Can we come in if we're a bit wet? Yes. But if you get any wetter I'll have to ask you to leave. They all had hot chocolate and ate fruit and hooted kayak-related technical terms at each other and laughed. One of them was particularly not good at doing something while also doing something else, they said.
They got in their boats and went away. I mopped up. The remaining customer returned from the garden and saw the floor and said Jesus did they all piss themselves? He left and no one came in for the next five hours.

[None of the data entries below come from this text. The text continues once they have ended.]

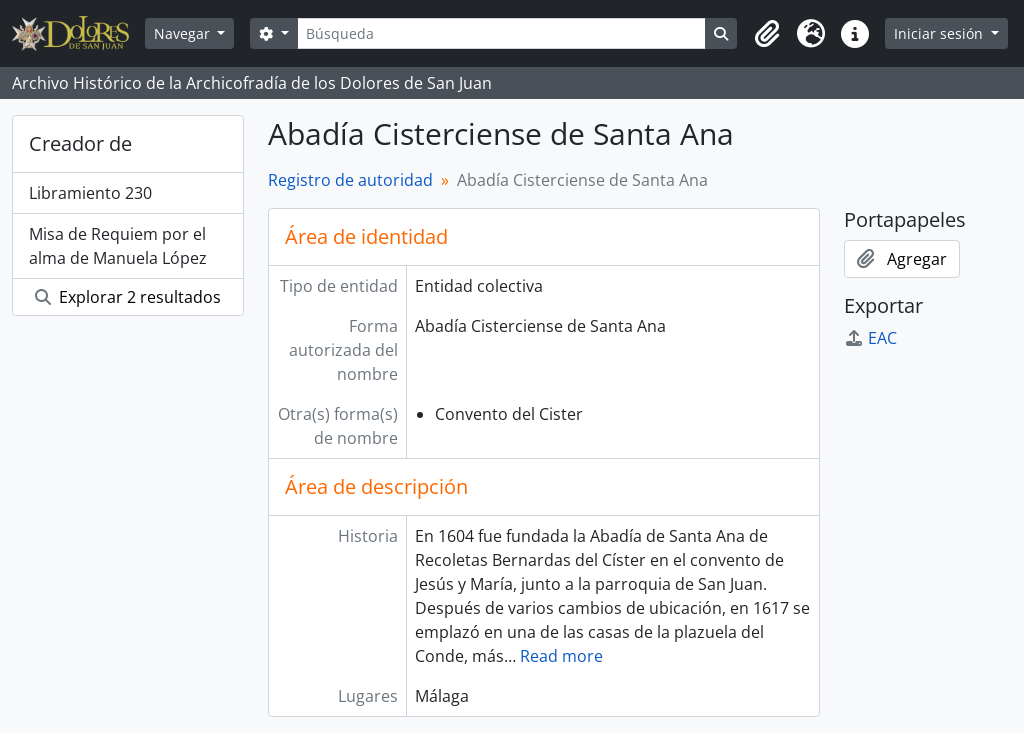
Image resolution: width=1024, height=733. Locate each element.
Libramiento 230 (90, 193)
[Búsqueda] (501, 33)
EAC (870, 338)
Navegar (184, 33)
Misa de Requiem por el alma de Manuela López (118, 246)
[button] (767, 34)
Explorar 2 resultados (128, 297)
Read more (561, 656)
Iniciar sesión (940, 33)
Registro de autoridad (350, 180)
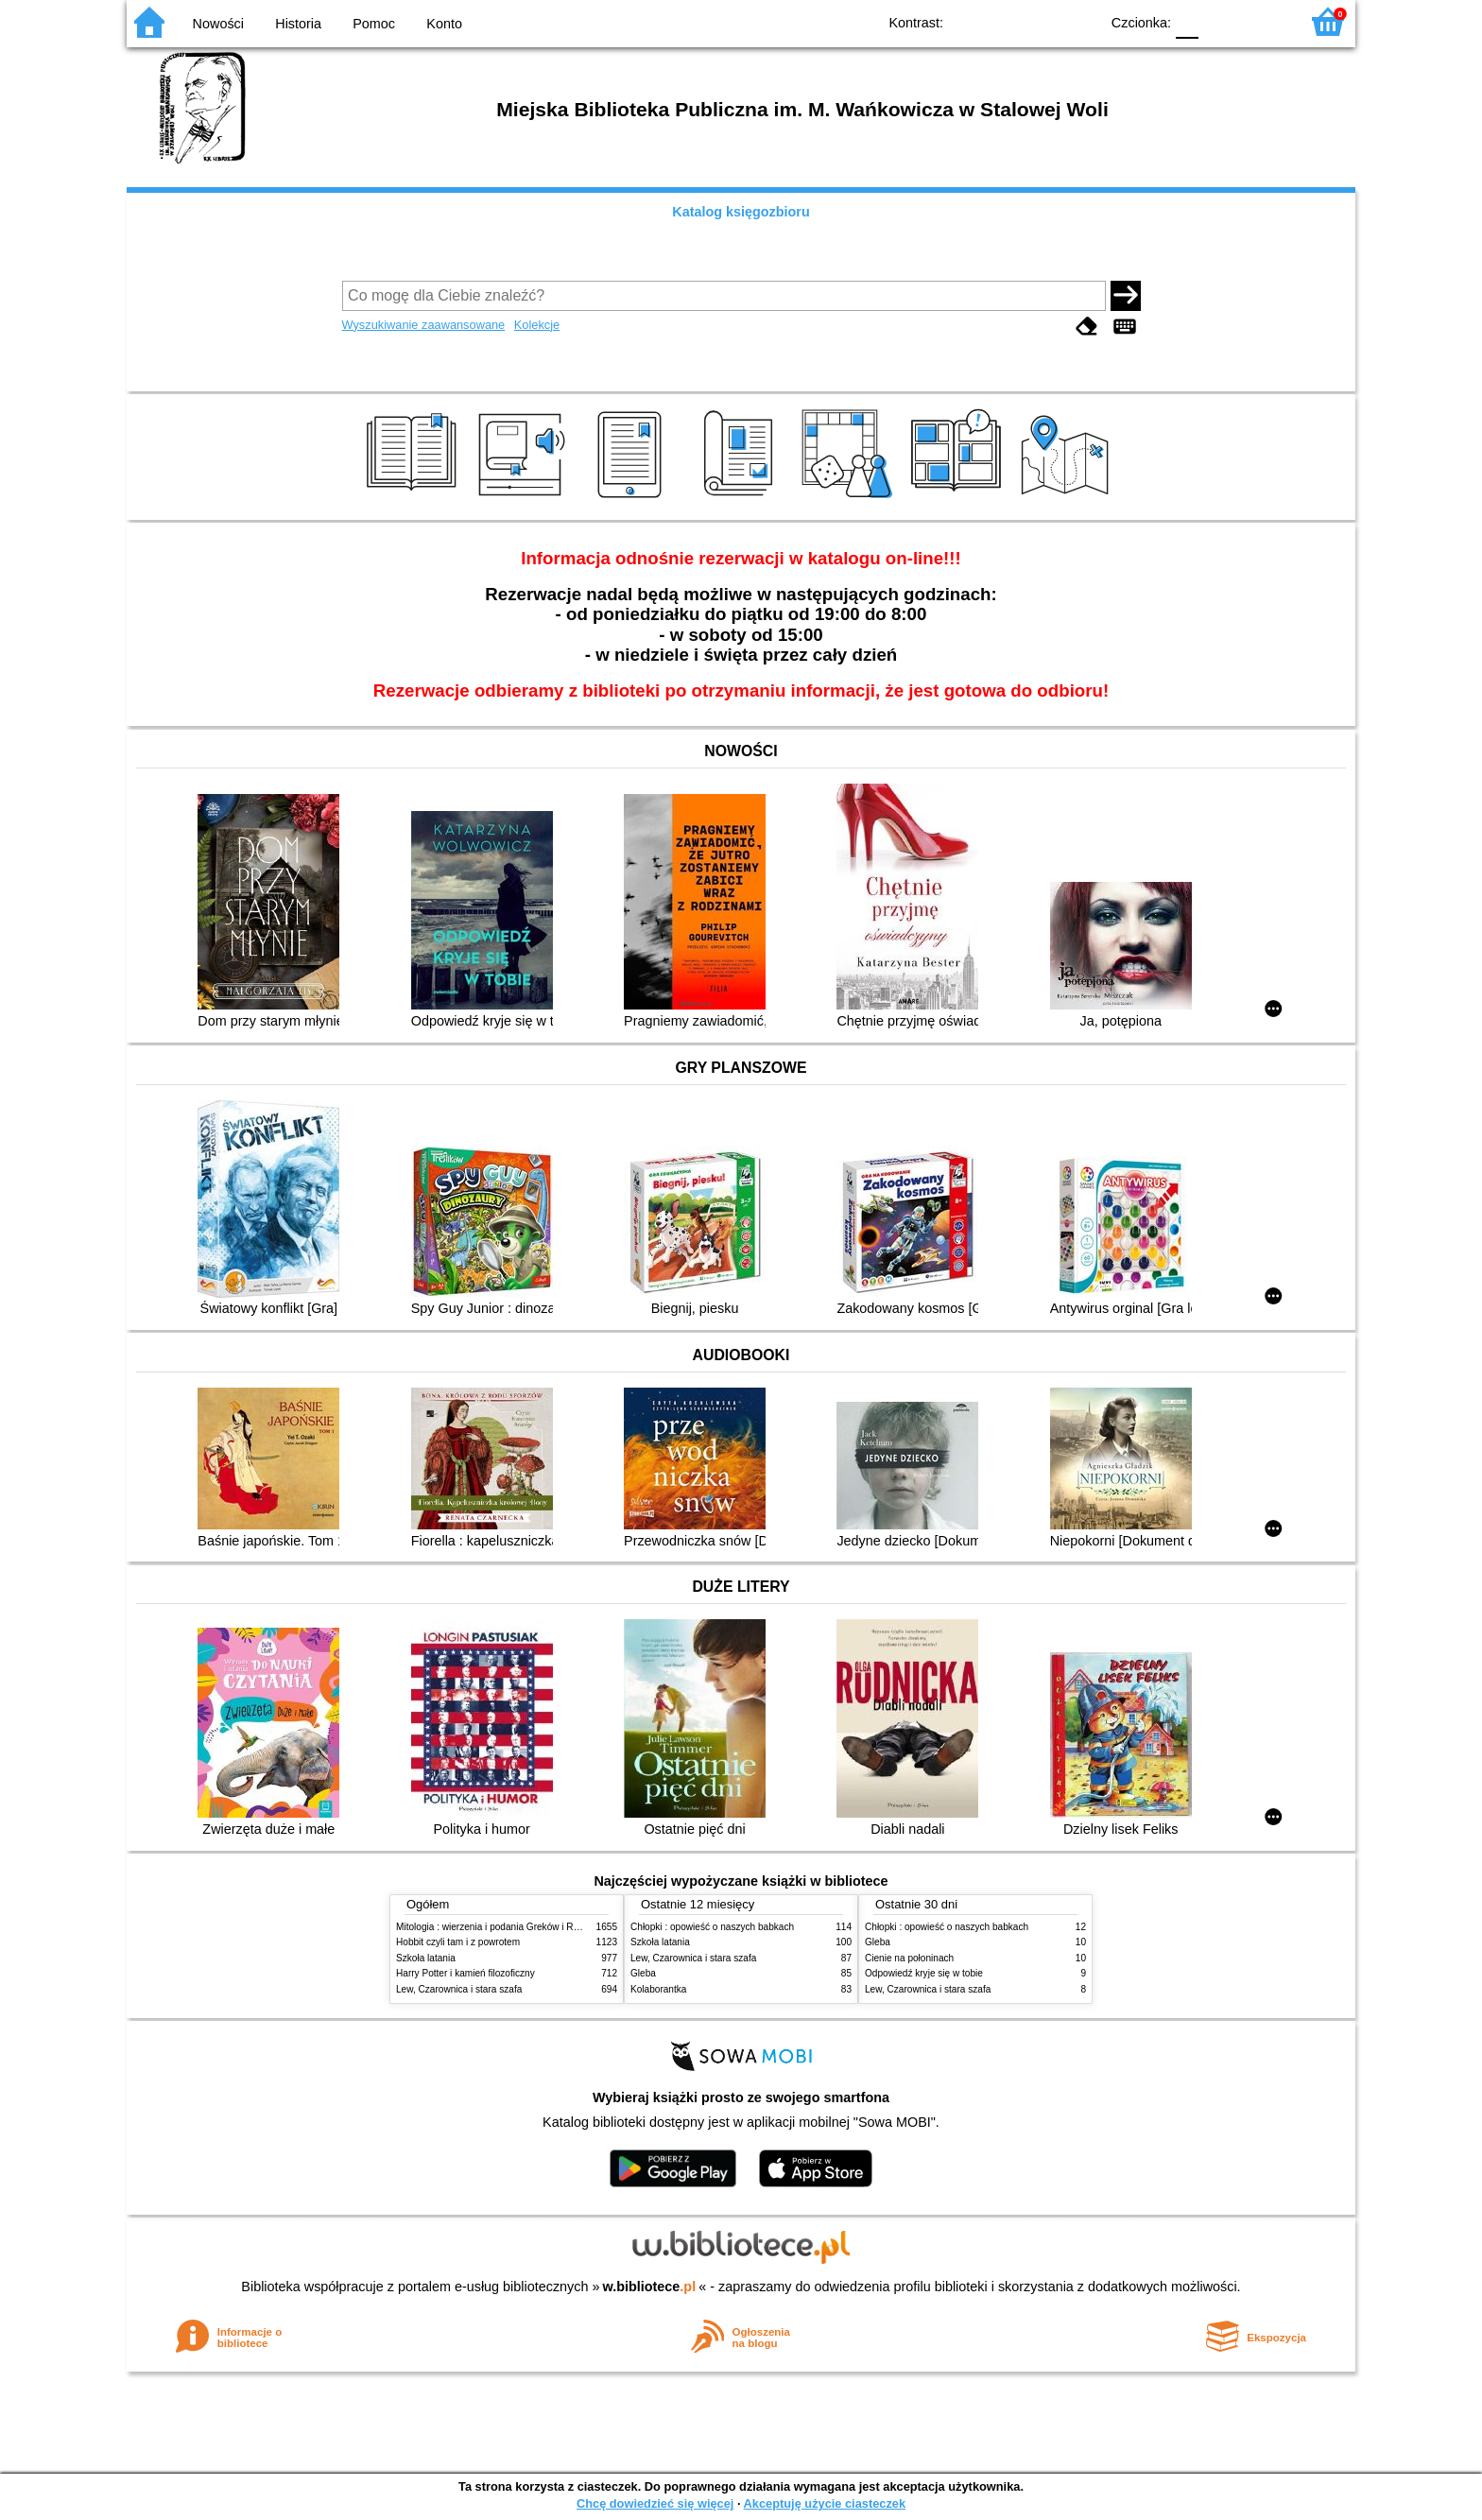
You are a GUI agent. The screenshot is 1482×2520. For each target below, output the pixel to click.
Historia (298, 23)
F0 (1187, 21)
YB (1041, 21)
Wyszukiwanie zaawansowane (424, 325)
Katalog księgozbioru (741, 211)
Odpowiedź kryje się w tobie (924, 1973)
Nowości (218, 23)
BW (1003, 21)
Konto (444, 23)
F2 (1263, 21)
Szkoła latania (426, 1958)
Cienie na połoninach (909, 1958)
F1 (1220, 21)
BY (1079, 21)
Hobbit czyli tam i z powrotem (458, 1942)
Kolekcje (537, 325)
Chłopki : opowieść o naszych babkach (712, 1927)
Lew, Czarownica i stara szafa (459, 1989)
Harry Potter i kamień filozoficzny (465, 1973)
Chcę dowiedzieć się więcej (655, 2503)
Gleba (643, 1973)
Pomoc (374, 23)
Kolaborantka (658, 1989)
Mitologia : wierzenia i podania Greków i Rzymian (500, 1927)
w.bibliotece (650, 2286)
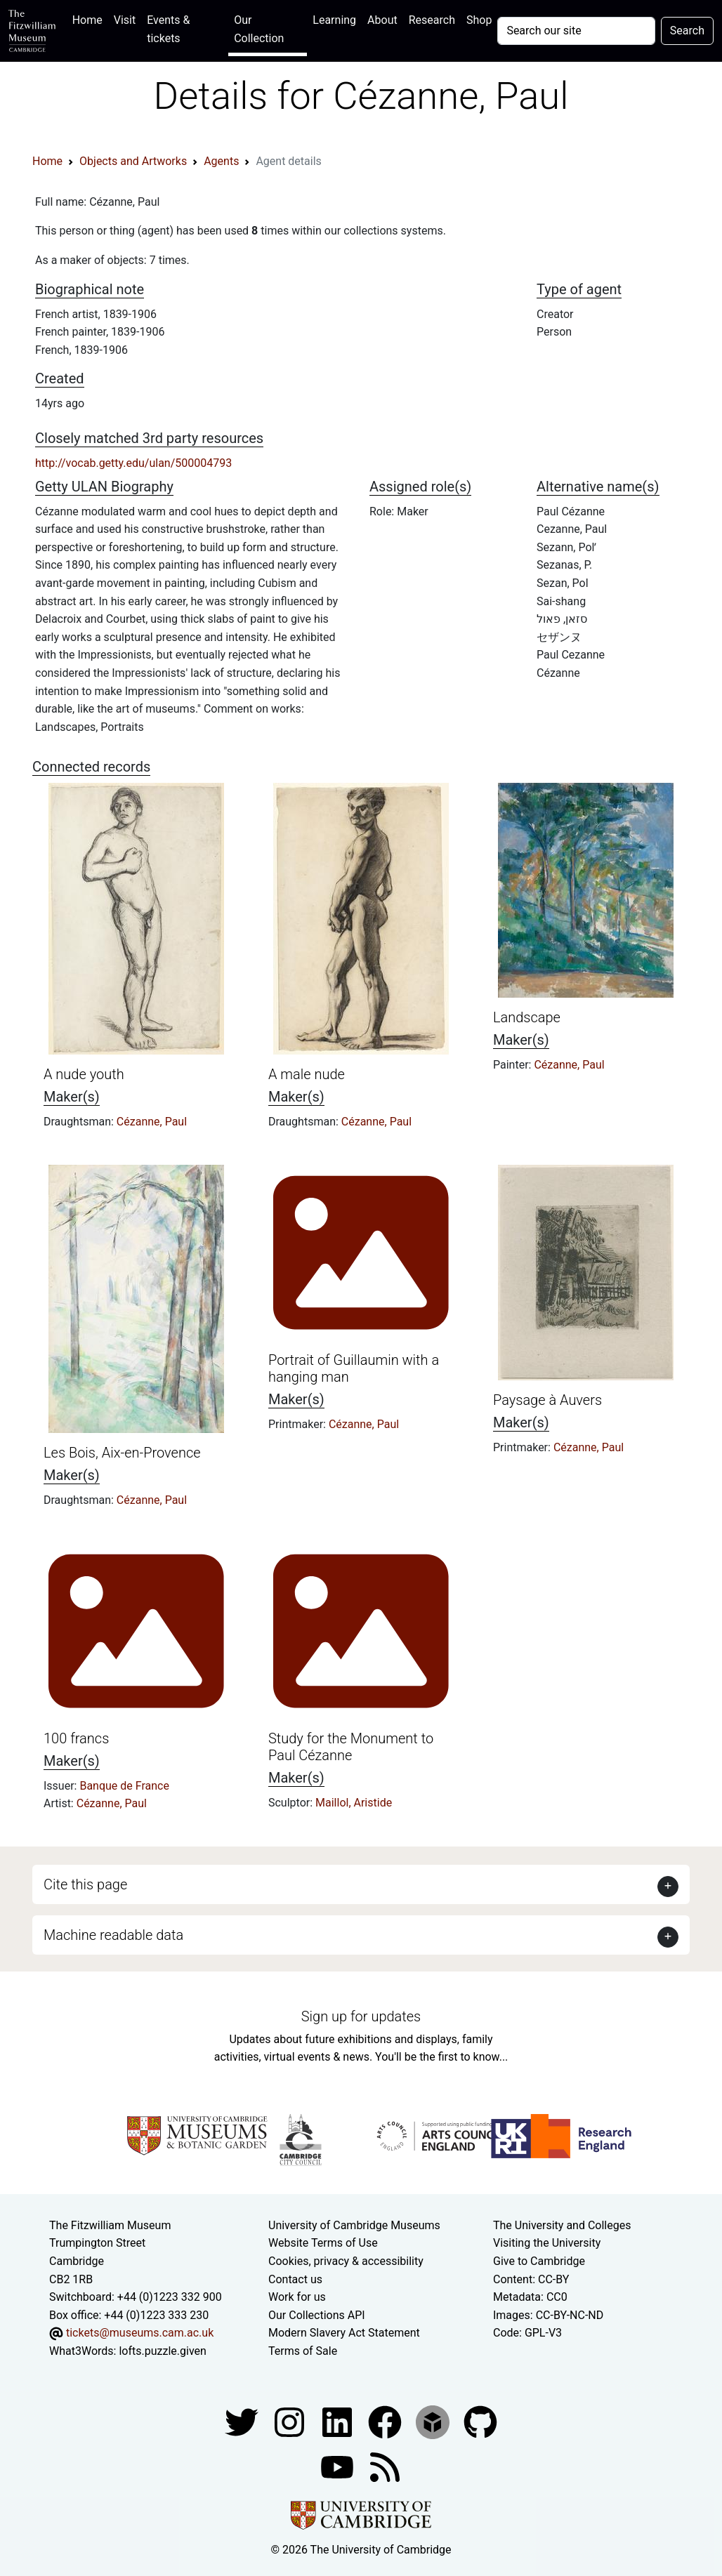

I thought about going over the road. There's one road in the village and you can, if you like, go over it. That's what there is to do. On that side there is another pub. It has an enticing outer shell but the unbearable typeface used in the under new management banner tells you the inside is probably full of blind people being lied to by their dogs. There's a shop, but it doesn't sell newspapers and I've heard its sandwiches described as catastrophic. Up the road a bit there's a different shop with a big sign on it I can't quite make out. Something to do with a barn. I haven't been up there, either. I went to the post office next door and asked them if they had what I wanted and they said sorry we sold out this morning.
Less of This In Future
Some temporary work in the country near the wet place known as England's most beautiful lake. They say. And they've seen them all. They had a big lake show and everyone put their lakes into carrier bags and went to a stadium and poured them onto a catwalk. This one won because of its versatility, unusual length and agreeable breeze. Some of the other lakes thought they should've been allowed to bring their surrounding scenery, but the chief judge said no, you don't judge the food by the cupboard it's kept in, do you? Do you? And does this look like a fucking cupboard-judging competition? And all the lakes were quiet and dribbled back into their bags and their owners took them home and sloshed them out into their holes.
The Shirt On Him
The box of flashing lights made a noise like a boiling zoo and its lights stopped flashing and everyone stared at it and stared at each other with their longest faces and stared at it again and someone switched it off at the wall. Speculation built. We had to get a man in. He arrived early and we posted him through the slot and he furtled about with the innards and dropped out through the bottom with a snort and a chime and dust on his arms and old money shards on his face. Should be right now, he said, and we gave him a bowl of soup and he went off over the bridge on his electric wagon.
Mouth Isn't
Everyone puts their money in the box of flashing lights. They soon run out of money. They get some more money and because the box hasn't given them their money back they put more money in it. It's a laughing matter. Eventually the maximum amount of money that the box will ever give back if it feels like it which it nearly never does is less than the total amount of money everyone has put into it. At this point they put money into it in small amounts although they have agreed not to. One person tells another one off for doing it and hours later the person who told the other person off is at the box again doing the same thing. Sometimes a person who hasn't put any money in the box comes along and starts putting money in the box. Then everyone gathers in a hush to see what will happen. What will happen is that this person will put all their money in the box and leave. The behaviour of the box is very predictable and no one can predict when it will become unpredictable. It doesn't ask any questions but it does offer some choices like whether or not to associate flashing lights with disappointment. It has never pretended it doesn't do what it does.